(Records to process begins)

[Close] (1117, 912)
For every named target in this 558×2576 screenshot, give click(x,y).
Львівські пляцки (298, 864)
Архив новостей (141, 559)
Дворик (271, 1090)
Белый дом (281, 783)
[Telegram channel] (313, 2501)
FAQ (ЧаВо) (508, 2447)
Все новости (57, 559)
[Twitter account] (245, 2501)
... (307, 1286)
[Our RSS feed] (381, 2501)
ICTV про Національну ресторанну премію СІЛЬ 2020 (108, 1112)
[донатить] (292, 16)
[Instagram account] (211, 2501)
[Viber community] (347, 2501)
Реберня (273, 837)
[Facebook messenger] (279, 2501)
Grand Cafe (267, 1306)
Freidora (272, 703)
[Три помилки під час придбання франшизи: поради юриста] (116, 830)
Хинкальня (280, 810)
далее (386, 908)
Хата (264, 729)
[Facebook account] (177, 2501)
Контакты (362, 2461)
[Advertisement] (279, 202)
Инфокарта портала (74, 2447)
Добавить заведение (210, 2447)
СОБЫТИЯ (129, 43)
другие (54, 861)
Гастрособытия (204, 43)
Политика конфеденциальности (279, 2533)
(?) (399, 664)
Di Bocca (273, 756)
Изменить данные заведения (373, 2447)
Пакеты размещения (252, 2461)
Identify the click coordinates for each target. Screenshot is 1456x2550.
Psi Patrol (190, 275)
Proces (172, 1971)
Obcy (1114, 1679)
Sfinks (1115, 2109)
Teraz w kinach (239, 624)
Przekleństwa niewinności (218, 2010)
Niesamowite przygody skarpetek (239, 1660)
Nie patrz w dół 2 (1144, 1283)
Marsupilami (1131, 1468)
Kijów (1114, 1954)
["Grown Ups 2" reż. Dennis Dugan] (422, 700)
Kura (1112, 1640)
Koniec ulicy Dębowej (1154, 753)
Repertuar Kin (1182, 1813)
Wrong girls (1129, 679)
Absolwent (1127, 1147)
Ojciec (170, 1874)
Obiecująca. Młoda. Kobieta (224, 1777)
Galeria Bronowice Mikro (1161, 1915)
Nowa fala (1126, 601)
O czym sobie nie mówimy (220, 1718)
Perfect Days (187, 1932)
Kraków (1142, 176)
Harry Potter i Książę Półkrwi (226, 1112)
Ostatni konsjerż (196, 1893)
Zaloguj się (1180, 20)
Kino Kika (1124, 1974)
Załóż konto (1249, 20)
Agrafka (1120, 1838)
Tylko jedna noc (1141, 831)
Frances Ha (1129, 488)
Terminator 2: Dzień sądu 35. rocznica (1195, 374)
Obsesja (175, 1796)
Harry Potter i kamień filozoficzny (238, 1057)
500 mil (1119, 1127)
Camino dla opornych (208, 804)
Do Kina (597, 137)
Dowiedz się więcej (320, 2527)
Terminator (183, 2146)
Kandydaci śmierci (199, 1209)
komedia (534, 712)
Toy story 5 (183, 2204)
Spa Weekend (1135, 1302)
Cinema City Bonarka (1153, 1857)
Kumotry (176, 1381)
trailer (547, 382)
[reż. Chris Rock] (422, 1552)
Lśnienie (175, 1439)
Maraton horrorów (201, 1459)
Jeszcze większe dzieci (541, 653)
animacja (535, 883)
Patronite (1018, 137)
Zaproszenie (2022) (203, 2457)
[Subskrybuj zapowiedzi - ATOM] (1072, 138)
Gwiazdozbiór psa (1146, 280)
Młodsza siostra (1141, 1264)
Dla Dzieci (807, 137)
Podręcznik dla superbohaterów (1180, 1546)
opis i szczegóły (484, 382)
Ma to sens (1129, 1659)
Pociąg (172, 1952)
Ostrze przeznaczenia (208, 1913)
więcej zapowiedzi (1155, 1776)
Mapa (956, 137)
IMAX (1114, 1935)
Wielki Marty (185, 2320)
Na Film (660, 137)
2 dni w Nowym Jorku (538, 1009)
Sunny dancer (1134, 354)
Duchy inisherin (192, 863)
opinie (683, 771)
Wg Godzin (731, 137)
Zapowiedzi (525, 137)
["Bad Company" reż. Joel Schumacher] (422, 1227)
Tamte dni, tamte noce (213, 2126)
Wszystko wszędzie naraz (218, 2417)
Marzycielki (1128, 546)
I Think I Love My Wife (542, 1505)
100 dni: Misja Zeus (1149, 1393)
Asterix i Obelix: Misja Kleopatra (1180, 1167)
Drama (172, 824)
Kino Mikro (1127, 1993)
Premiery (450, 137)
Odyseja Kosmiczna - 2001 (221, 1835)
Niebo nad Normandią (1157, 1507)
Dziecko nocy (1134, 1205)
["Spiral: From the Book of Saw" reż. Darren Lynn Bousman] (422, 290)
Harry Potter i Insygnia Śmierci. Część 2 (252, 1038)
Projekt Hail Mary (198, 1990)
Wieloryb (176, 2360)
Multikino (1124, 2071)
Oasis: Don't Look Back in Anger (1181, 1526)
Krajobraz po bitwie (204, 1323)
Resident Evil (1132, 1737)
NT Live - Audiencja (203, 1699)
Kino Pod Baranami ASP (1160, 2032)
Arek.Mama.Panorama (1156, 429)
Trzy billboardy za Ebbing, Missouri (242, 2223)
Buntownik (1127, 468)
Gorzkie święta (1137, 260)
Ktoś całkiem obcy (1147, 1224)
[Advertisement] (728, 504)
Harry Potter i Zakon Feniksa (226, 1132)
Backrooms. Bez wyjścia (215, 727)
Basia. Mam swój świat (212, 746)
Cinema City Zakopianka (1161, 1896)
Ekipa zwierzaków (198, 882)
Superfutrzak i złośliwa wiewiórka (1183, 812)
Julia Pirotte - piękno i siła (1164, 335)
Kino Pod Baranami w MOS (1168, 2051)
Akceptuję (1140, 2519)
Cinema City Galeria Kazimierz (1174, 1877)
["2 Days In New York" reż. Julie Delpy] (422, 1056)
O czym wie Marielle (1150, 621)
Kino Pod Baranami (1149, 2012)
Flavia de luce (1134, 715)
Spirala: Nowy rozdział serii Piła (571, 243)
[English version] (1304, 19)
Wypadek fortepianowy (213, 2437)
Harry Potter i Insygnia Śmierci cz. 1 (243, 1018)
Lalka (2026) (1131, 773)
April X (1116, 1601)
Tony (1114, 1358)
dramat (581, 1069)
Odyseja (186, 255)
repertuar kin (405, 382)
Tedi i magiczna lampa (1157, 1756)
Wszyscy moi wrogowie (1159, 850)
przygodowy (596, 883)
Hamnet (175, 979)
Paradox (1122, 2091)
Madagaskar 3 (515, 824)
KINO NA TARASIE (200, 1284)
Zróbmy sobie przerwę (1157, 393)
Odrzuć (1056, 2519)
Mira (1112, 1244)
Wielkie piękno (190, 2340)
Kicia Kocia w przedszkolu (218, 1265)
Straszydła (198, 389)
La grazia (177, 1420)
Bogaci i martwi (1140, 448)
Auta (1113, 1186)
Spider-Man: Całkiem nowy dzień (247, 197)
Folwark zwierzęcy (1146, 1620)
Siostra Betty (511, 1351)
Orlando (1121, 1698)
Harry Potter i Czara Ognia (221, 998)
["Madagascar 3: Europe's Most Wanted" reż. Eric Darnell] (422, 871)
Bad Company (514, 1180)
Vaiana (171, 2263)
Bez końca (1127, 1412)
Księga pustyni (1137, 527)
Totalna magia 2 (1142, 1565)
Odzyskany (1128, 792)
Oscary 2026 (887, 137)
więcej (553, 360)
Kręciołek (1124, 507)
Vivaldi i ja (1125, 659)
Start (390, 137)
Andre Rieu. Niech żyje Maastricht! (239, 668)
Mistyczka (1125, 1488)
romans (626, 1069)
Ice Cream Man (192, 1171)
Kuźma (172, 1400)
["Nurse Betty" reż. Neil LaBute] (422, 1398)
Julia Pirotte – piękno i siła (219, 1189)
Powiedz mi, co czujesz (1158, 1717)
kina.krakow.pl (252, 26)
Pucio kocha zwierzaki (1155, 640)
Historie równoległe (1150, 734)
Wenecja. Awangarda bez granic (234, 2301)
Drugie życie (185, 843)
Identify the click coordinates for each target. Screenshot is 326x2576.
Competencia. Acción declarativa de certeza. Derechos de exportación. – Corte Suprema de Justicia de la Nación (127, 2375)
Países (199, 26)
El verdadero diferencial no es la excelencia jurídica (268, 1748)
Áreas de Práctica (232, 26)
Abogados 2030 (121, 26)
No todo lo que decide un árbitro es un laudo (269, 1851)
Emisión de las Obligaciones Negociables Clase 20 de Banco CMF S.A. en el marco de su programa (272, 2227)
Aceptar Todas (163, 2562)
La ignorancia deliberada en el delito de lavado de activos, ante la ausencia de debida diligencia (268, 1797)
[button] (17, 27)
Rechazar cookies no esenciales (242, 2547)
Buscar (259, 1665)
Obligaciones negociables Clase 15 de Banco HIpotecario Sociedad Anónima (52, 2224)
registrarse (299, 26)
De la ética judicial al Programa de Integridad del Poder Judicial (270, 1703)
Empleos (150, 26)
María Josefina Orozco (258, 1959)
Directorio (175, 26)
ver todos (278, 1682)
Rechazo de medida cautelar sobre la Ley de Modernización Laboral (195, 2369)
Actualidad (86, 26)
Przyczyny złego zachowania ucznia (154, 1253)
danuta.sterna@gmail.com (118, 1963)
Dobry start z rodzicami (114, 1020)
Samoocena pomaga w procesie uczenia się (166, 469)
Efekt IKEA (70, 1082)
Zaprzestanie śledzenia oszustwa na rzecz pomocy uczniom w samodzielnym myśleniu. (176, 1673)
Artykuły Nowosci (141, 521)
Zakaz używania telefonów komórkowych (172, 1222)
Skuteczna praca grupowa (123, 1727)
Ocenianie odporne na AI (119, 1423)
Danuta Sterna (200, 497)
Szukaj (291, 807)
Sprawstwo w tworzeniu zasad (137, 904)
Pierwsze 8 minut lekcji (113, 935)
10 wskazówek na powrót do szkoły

(Records to process ends)

» **Task item**: Restate, please, word for word the span of records running from the first line to the line bearing "komedia (534, 712)", both included, and nothing outside it.

» **Completed task**:
[Close] (1117, 912)
For every named target in this 558×2576 screenshot, give click(x,y).
Львівські пляцки (298, 864)
Архив новостей (141, 559)
Дворик (271, 1090)
Белый дом (281, 783)
[Telegram channel] (313, 2501)
FAQ (ЧаВо) (508, 2447)
Все новости (57, 559)
[Twitter account] (245, 2501)
... (307, 1286)
[Our RSS feed] (381, 2501)
ICTV про Національну ресторанну премію СІЛЬ 2020 (108, 1112)
[донатить] (292, 16)
[Instagram account] (211, 2501)
[Viber community] (347, 2501)
Реберня (273, 837)
[Facebook messenger] (279, 2501)
Grand Cafe (267, 1306)
Freidora (272, 703)
[Три помилки під час придбання франшизи: поради юриста] (116, 830)
Хинкальня (280, 810)
далее (386, 908)
Хата (264, 729)
[Facebook account] (177, 2501)
Контакты (362, 2461)
[Advertisement] (279, 202)
Инфокарта портала (74, 2447)
Добавить заведение (210, 2447)
СОБЫТИЯ (129, 43)
другие (54, 861)
Гастрособытия (204, 43)
Политика конфеденциальности (279, 2533)
(?) (399, 664)
Di Bocca (273, 756)
Изменить данные заведения (373, 2447)
Пакеты размещения (252, 2461)
Identify the click coordinates for each target. Screenshot is 1456x2550.
Psi Patrol (190, 275)
Proces (172, 1971)
Obcy (1114, 1679)
Sfinks (1115, 2109)
Teraz w kinach (239, 624)
Przekleństwa niewinności (218, 2010)
Niesamowite przygody skarpetek (239, 1660)
Nie patrz w dół 2 (1144, 1283)
Marsupilami (1131, 1468)
Kijów (1114, 1954)
["Grown Ups 2" reż. Dennis Dugan] (422, 700)
Kura (1112, 1640)
Koniec ulicy Dębowej (1154, 753)
Repertuar Kin (1182, 1813)
Wrong girls (1129, 679)
Absolwent (1127, 1147)
Ojciec (170, 1874)
Obiecująca. Młoda. Kobieta (224, 1777)
Galeria Bronowice Mikro (1161, 1915)
Nowa fala (1126, 601)
O czym sobie nie mówimy (220, 1718)
Perfect Days (187, 1932)
Kraków (1142, 176)
Harry Potter i Książę Półkrwi (226, 1112)
Ostatni konsjerż (196, 1893)
Zaloguj się (1180, 20)
Kino Kika (1124, 1974)
Załóż konto (1249, 20)
Agrafka (1120, 1838)
Tylko jedna noc (1141, 831)
Frances Ha (1129, 488)
Terminator 2: Dzień sądu 35. rocznica (1195, 374)
Obsesja (175, 1796)
Harry Potter i kamień filozoficzny (238, 1057)
500 mil (1119, 1127)
Camino dla opornych (208, 804)
Do Kina (597, 137)
Dowiedz się więcej (320, 2527)
Terminator (183, 2146)
Kandydaci śmierci (199, 1209)
komedia (534, 712)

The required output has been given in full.